On a typical morning during golf season, all 27 holes at Sand Barrens Golf Club will have golfers. As a premier course on the Jersey Shores, Sand Barrens has a problem that’s common to golf courses located in the Midwest and Mid Atlantic region: dollar spot fungus.
Golf superintendent Louis Pitcock, an Ohio native, was drawn to the New Jersey coast by the beauty of the area. After his migration, Pitcock learned quickly that managing dollar spot in a coastal area with sandy soil and less predictable weather than the Midwest is a different proposition.
“This is a vacation area with a lot of golf superintendents who’ve had experience with dollar spot,” Pitcock says. “It’s an environment where this comes up a lot and fortunately, we share information with each other about how to manage it.”
Pitcock says there’s no one-size-fits-all solution for dollar spot, but he values one technique over all others—and not just for his course. “Everyone can manage their water smarter by properly timing their watering and limiting frequency of moisture on the leaf blade,” he says. “Water management alone will do more to manage dollar spot than any other practice, in my opinion.”
At Sand Barrens, Pitcock says they wait until the turf is already wet or dewy to water. Saturating the ground at night or adding hand watering to normal irrigation helps Pitcock limit the need for frequent watering, which can encourage dollar spot. Without water, dollar spot can’t thrive.
Pitcock says many superintendents consider dollar spot a marker for all disease. If they don’t see it early in a season, they often assume their courses are somewhat safe from others, too.

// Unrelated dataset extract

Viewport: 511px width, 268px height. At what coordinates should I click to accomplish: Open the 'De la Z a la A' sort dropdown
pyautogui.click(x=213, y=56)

While a little disease on the tees and in the fairways may be tolerable, dollar spot on greens is a different story on courses like Sand Barrens. Pitcock spends an estimated 25 to 30 percent more for chemicals on the greens than for tees and fairways, where smoothness, consistency and density aren’t important factors.
Because of the pressure to water daily, sandy courses are more vulnerable to dollar spot. That’s why Pitcock likes moisture meters that read content in the soil, which helps reduce the risk of overwatering.
Every course has unique conditions that influence response to disease. For courses with sandier soils that dry out quickly, the need for frequent watering sometimes pushes some superintendents to rely on cultural, chemical or mechanical practices to manage disease.
Pitcock says cultural practices like verticutting and topdressing often provide relief from dollar spot. “You can disrupt the soil surface to get water to penetrate and drain better, and you can thin the leaf canopy so dollar spot is less likely to attach to the leaf blade of the plant,” he says.
After water management, Pitcock’s preferred line of defense is a balanced nutrient program with adequate nitrogen. “The leaner and meaner I leave things, the more dollar spot problems I have had,” he says. “I used to be a fan of keeping things lean, but I gave that up a few years ago because I realized my dollar spot was a lot worse when I didn’t fertilize enough.”
Some superintendents are so confident of nitrogen’s protective qualities that they use it as their main weapon. “Dollar spot doesn’t like nitrogen growth,” he says. “I spray with a little bit of chemical, then lower my chemical rate and substitute a little fertilizer, and I feel like it’s just as effective as a lot of chemical.”